# Ok To Leave Plugged In All Winter?



## hoodscoop

I have added a 50 amp receptacle to the outside of my garage so as to leave the TT plugged in at all times when not on the road. I have two questions about that.

First, I am assuming this will be adequate to keep the battery charged during the winter so as I don't have to remove it, and secondly, is there any negative issues you may know of with this practice.

I found one already during the summer. I walked by the TT one day and the A/C was running. Went inside and I found out that I simply moved the A/C temperature to 90 degrees to shut it off when we left the last campsite. Appears the TT reach internal temperatures over 90 and the A/C came on. Don't know how long this was going on. Of course I now put the unit to the "off" position.


----------



## Bob in Virginia

If the purpose is to keep the battery charged, there are easier ways, using a trickle charger. Keeping it plugged in will keep the electrical system charged, but won't keep the TT warm/defrosted unless you are running a heater or two inside. This is going to run you quite a bit of electricity over the winter. I have an amp meter on my feed, and with nothing running other than the inverter, you are still pulling several amps. In the winter I pull my battery into my basement and put a trickle charger on it. Takes 10 minutes to put it back in place in the spring.


----------



## hautevue

X2 w/Bob in Virginia. There is a parasitic load on the 12 volt system and drains an amp or two at all times from the batteries. Those loads include the propane detector and the radio. The parasitic loads will drain your batts in 2 weeks or so.
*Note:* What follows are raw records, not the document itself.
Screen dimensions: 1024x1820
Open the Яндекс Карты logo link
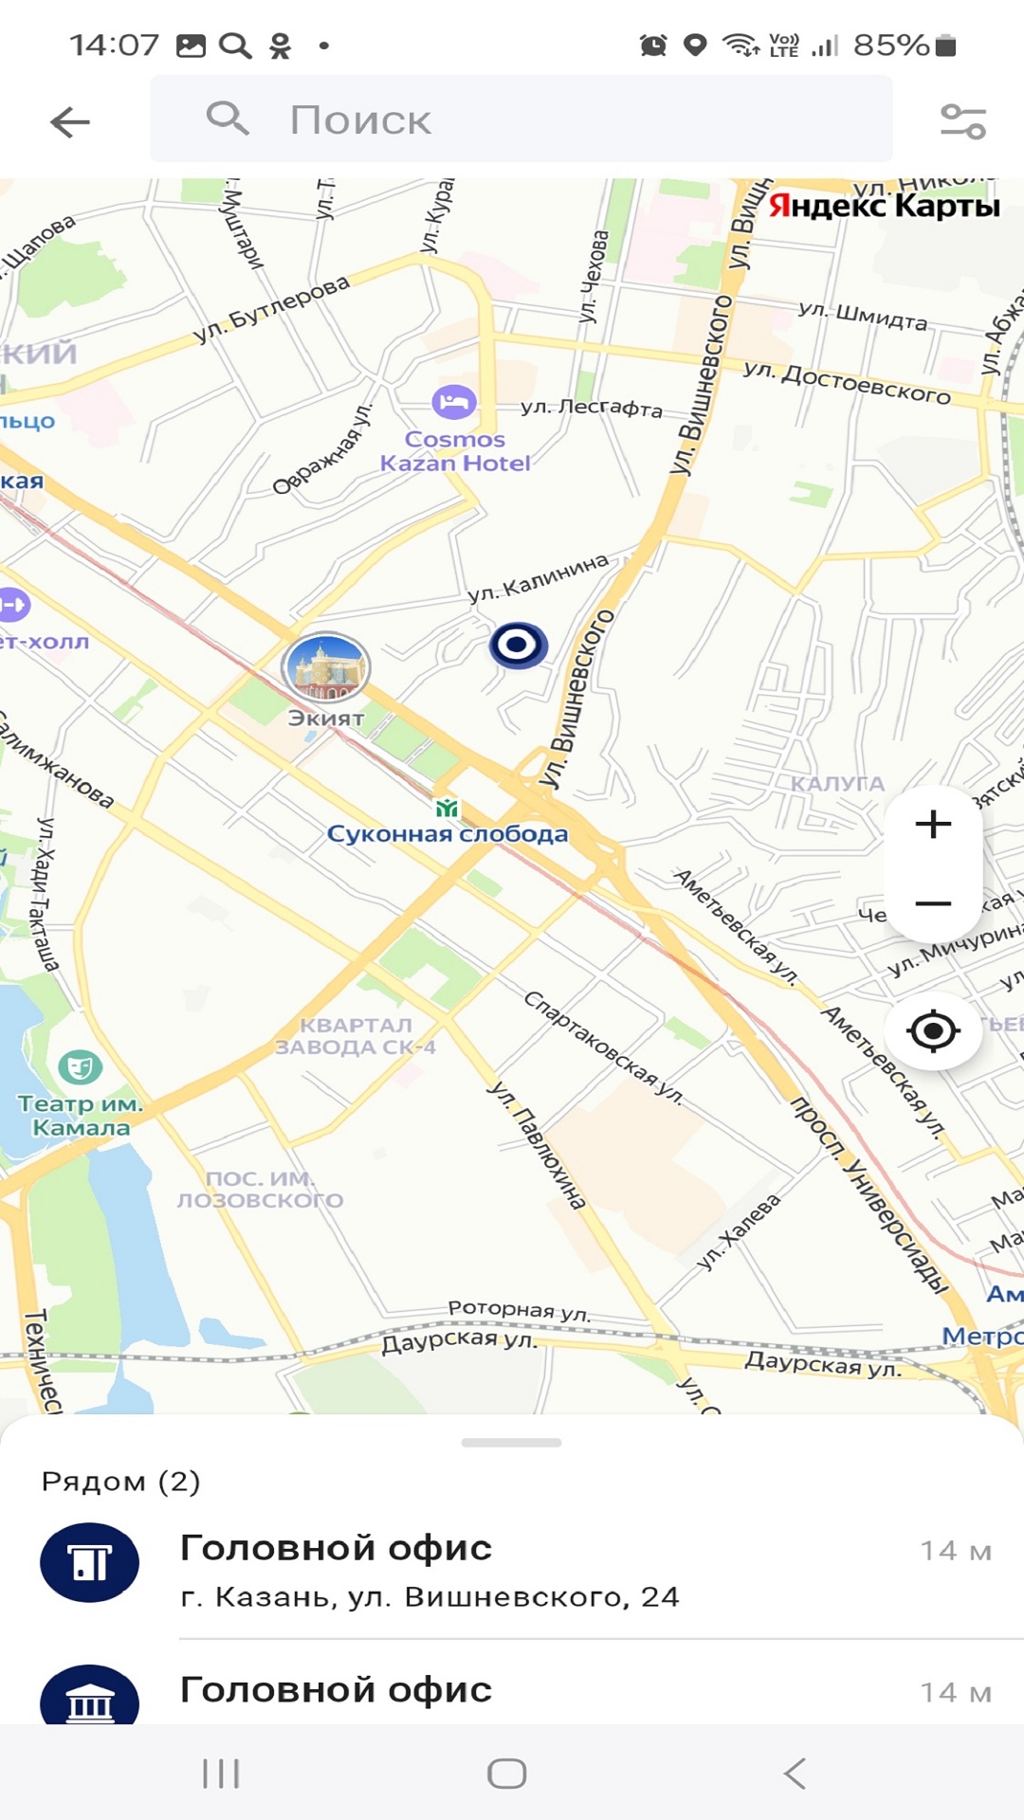(x=884, y=206)
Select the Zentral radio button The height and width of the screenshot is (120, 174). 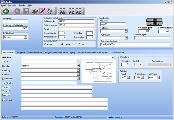tap(62, 44)
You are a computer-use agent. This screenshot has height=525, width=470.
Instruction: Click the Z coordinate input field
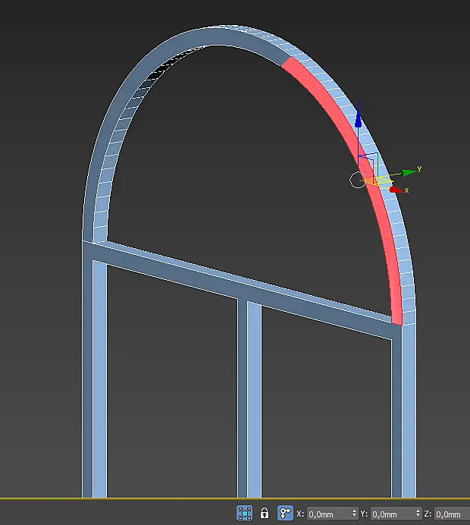tap(452, 514)
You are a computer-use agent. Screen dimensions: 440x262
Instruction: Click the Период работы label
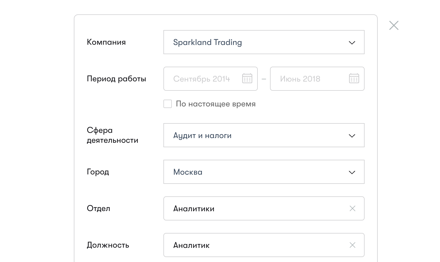[116, 79]
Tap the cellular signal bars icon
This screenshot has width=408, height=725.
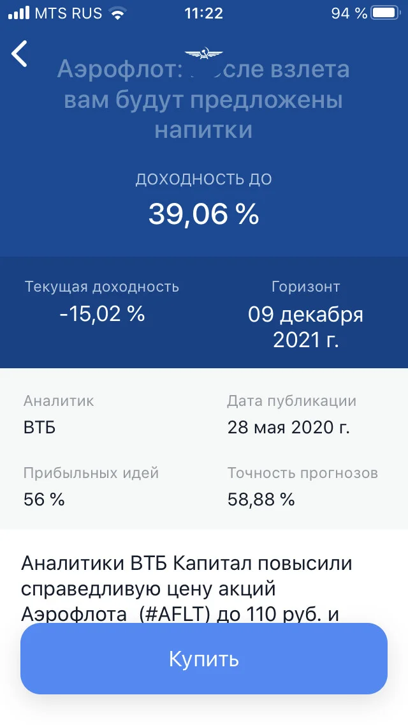[18, 13]
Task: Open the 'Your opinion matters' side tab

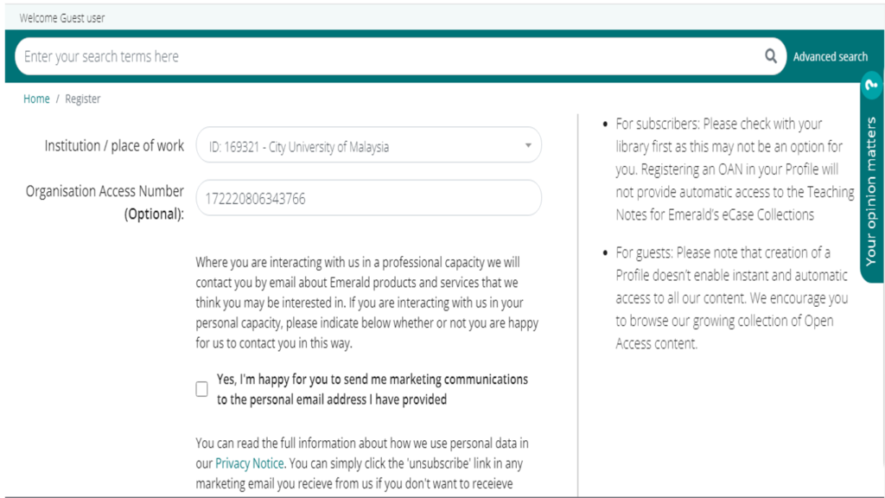Action: click(871, 191)
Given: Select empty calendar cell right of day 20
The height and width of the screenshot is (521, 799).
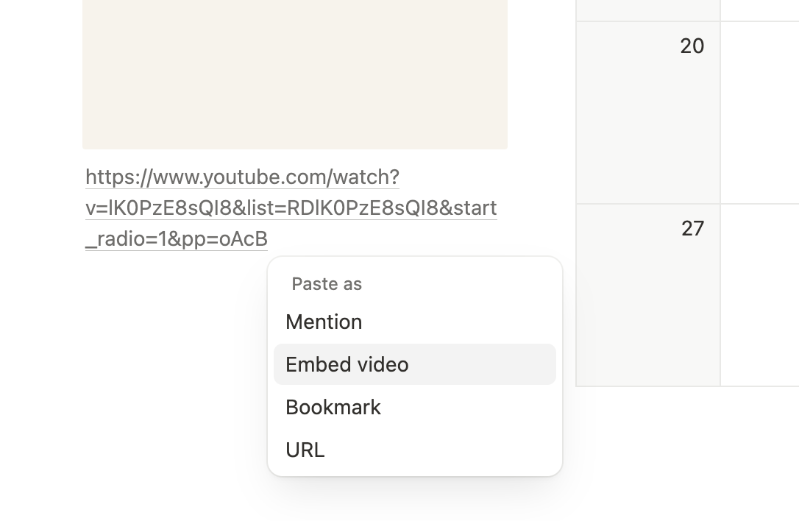Looking at the screenshot, I should (x=760, y=112).
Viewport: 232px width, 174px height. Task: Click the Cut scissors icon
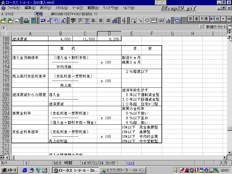(x=49, y=20)
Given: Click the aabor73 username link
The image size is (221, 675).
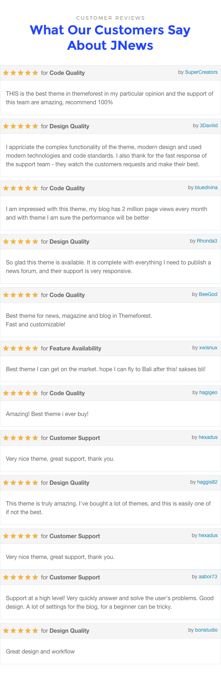Looking at the screenshot, I should pyautogui.click(x=208, y=576).
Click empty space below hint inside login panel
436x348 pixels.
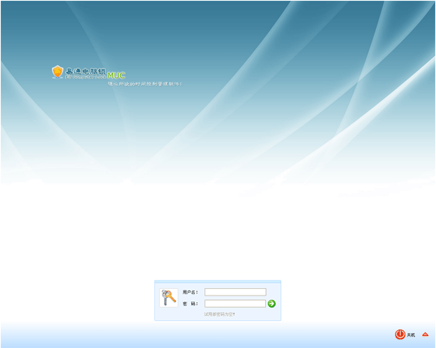point(218,319)
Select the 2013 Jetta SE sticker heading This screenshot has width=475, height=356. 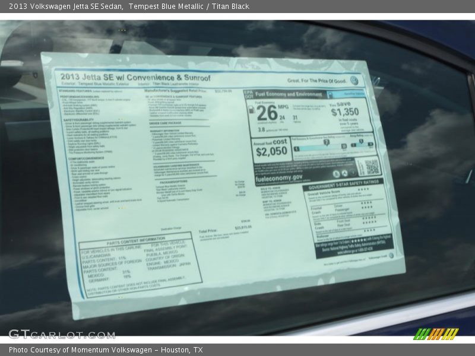click(x=134, y=78)
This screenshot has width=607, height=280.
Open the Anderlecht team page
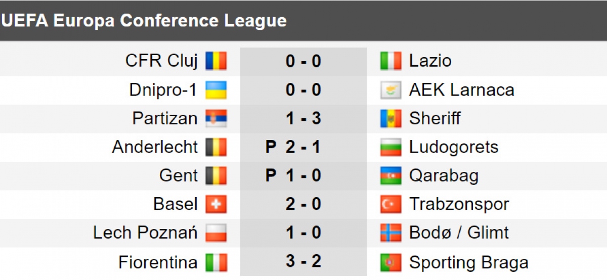pos(155,147)
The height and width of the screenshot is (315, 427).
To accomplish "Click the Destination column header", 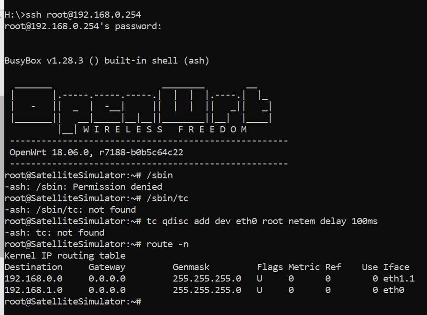I will [33, 267].
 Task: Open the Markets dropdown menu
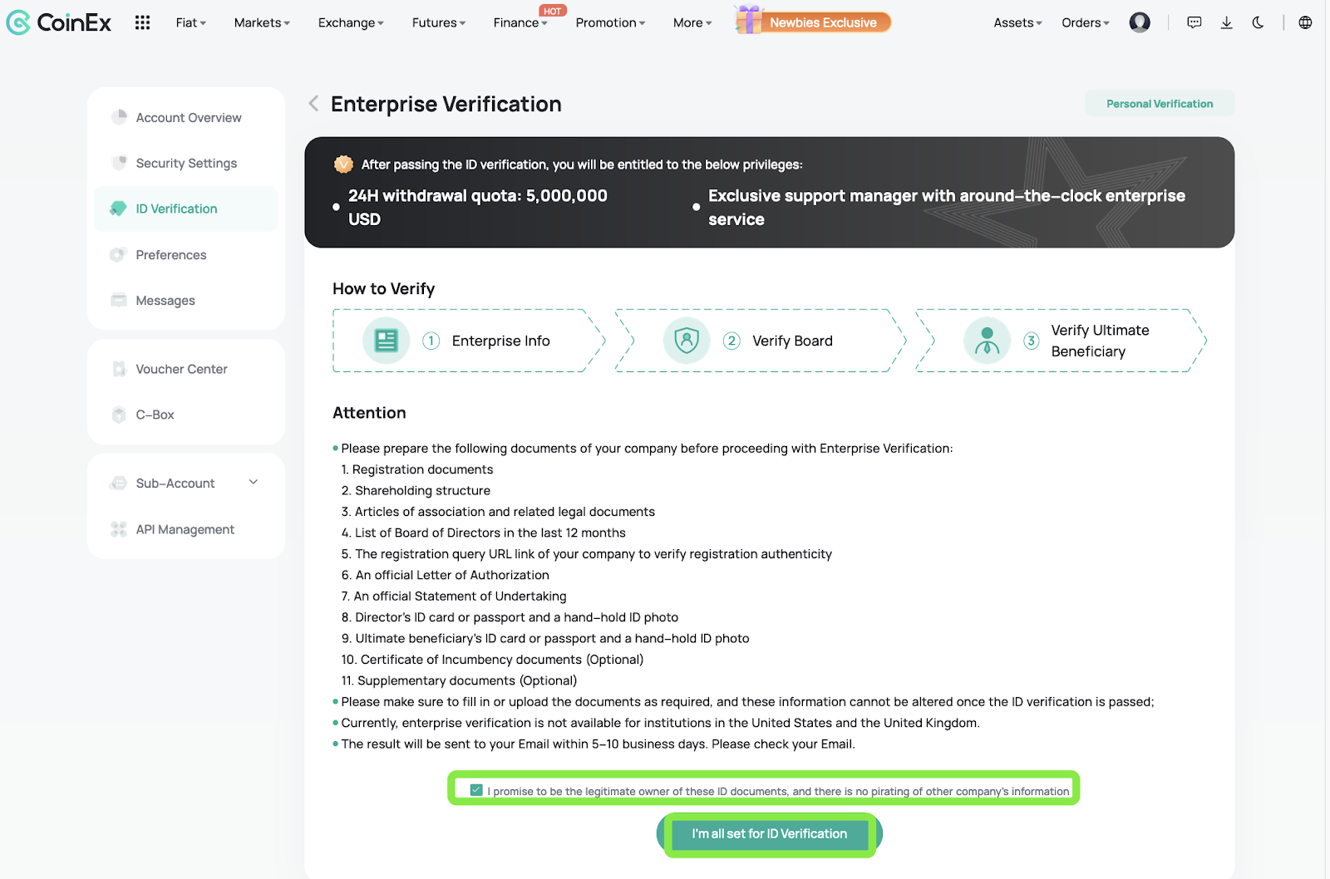tap(262, 22)
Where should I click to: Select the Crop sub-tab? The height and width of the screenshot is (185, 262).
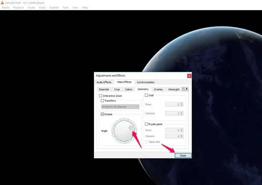tap(117, 89)
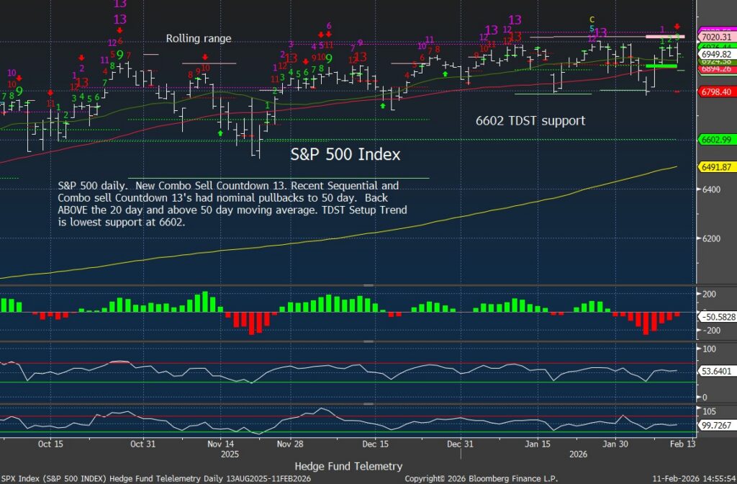Click the pink horizontal bar at 7020 level
Screen dimensions: 737x484
pyautogui.click(x=671, y=37)
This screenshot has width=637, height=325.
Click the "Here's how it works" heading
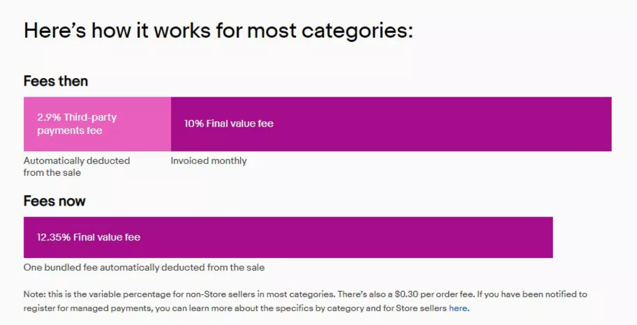pyautogui.click(x=218, y=31)
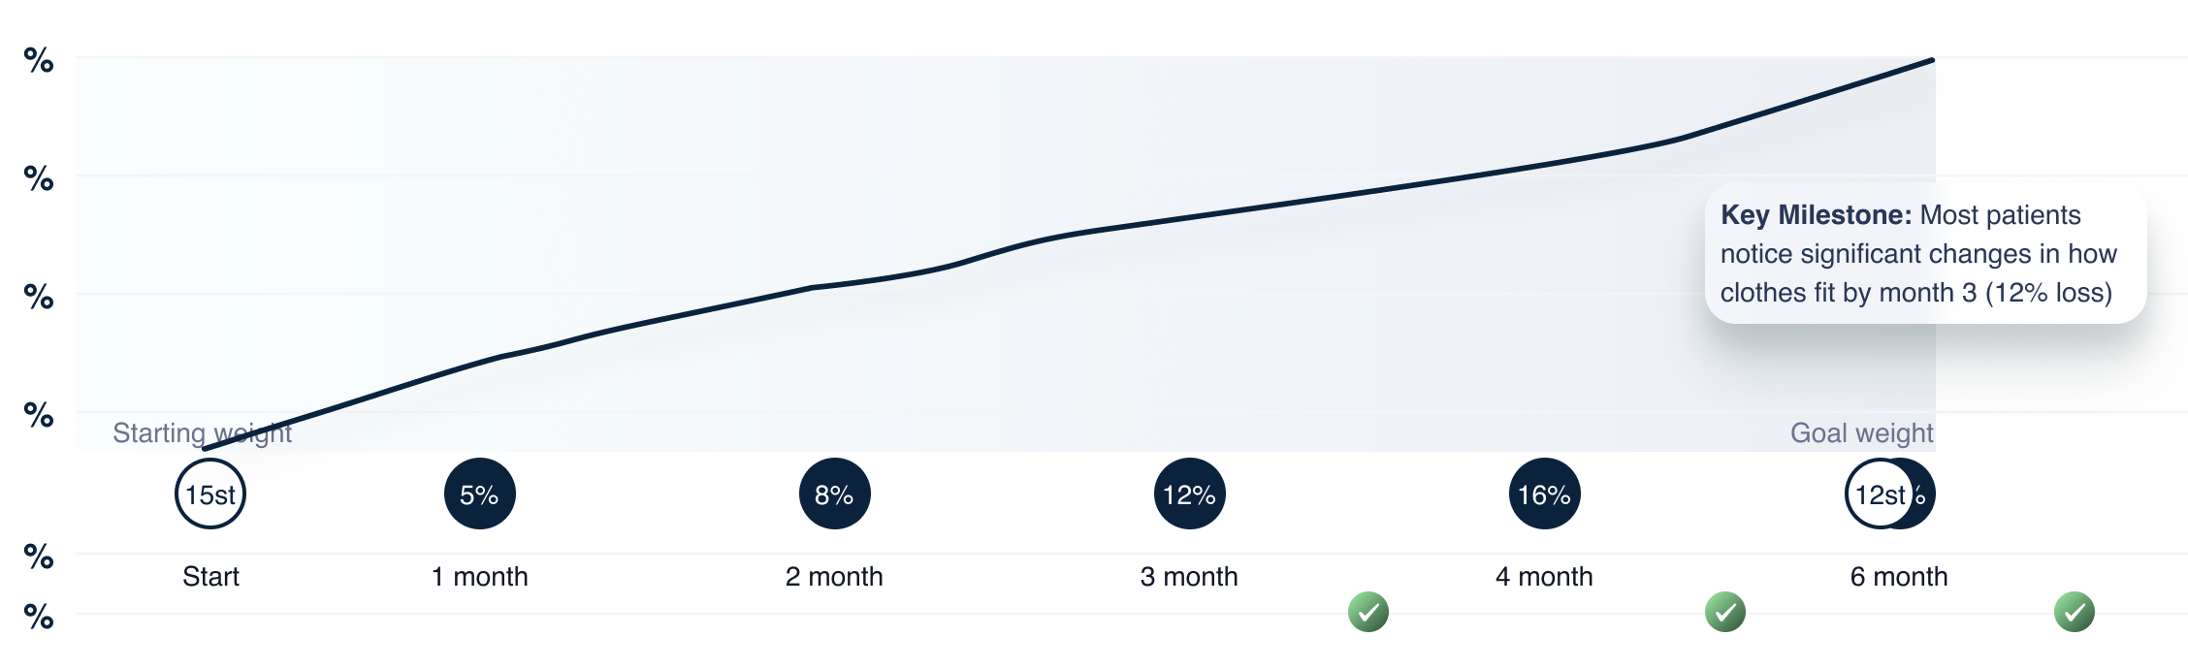The height and width of the screenshot is (669, 2188).
Task: Toggle green checkmark right of 3 month label
Action: [1368, 612]
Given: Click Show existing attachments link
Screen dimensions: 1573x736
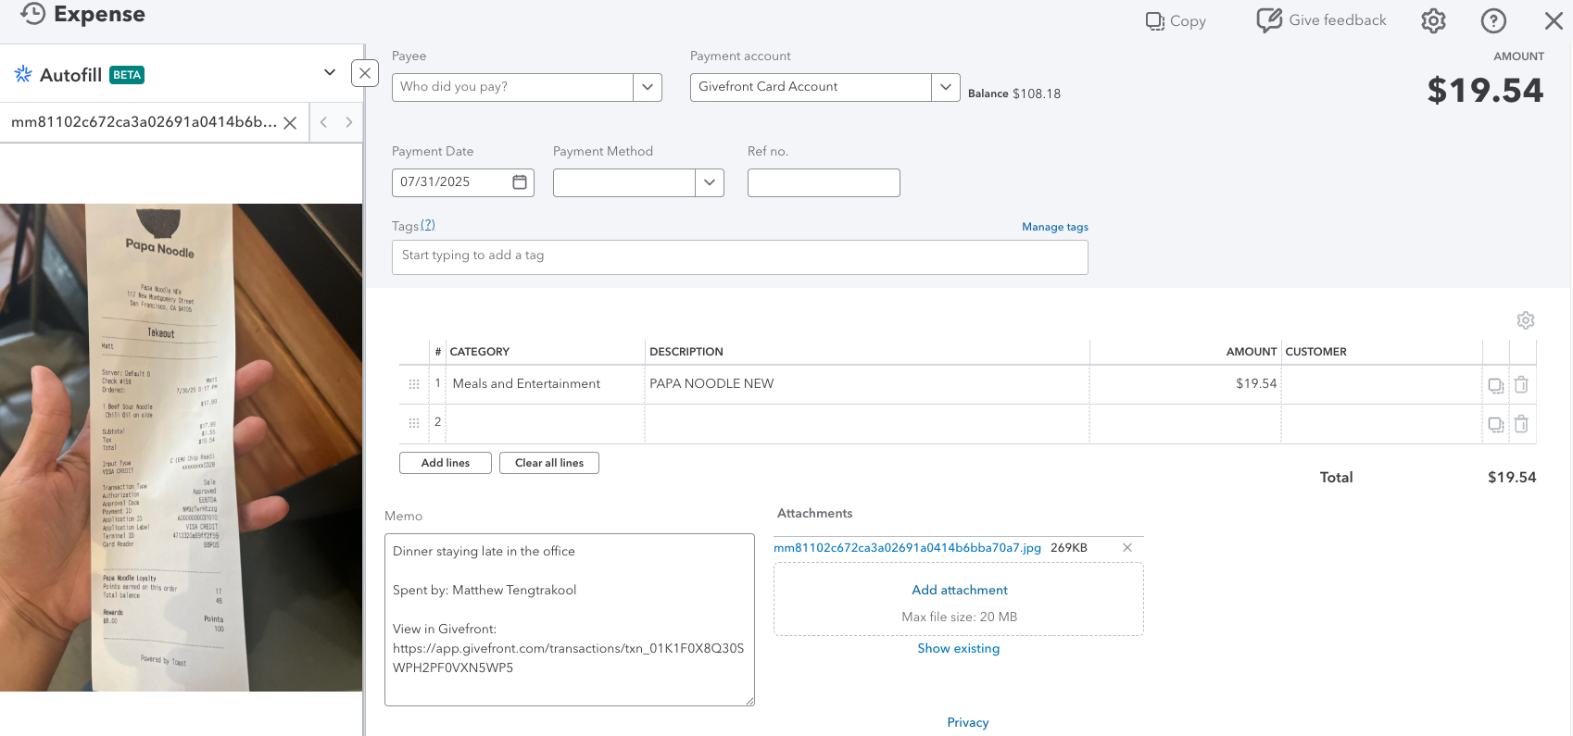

Taking the batts inside is the right move. Put them on trickle charger(s) (cheap at $10 or so each) for the winter. Store in the basement or a heated ventilated area. Check the battery fluid monthly (takes maybe 2 minutes) and I recommend getting a battery hydrometer and checking the charge level monthly, too.

Leaving the batts in the trailer and using the shore power to generate 12vdc does work, BUT the TT converter usually charges the batteries too hard/fast. You can "boil" off the electrolyte and then have to buy new batts at $85 - $100 a pop. Best to just move them inside for the 3 - 4 months you are winterized.


----------



## thefulminator

If you keep the batteries in your garage don't let them sit on the concrete floor. The concrete will suck all the heat out of the batteries faster than a trickle charger can put it in. A battery will only charge down to a certain temperature. Don't remember what it is off the top of my head but a cold concrete floor is colder than that. I leave mine in the garage on some 2x4 blocks to isolate them from the floor and never have any problems.


----------



## Sandlapper

Our trailer has been plugged in from the minute we brought it home from the dealer, other than travel times of course. IMHO, it seems to prolong the life of the refrigerator by keeping it plugged in. Plus, its nice to not have to load and unload the fridge before and after trips. Just put the clothes in and go. Yes, it draws a little power, but it sure is nice to be able to go in, turn on the tv or radio, or cut the air on to clean if its hot. I do keep an eye on the batteries though to make sure there's water there.


----------



## Bill & Kate

We store ours remotely from the house (in a storage yard), and keep a cover on it, so from this time of year until February when we head south, the main battery disconnect switch is shut off, and a 5 watt solar panel with built in regulater is hooked up to the battery. If we had real hard freezing weather, I would pull the battery and store it at home, but here in Cape May County, it really doesn't get too cold for too long.


----------



## MJV

Definately a difference in geography --say South Carolina--with moderate climate, to Saskatchewan , where we get -40 winters. I believe in a harsh winter climate removing the batteries should be done, as well as other practices, such as blocking the trailer to take weight off the tires. In extreeme cold they can loose their air and can be ruined if they are left a long time with weight on them, etc.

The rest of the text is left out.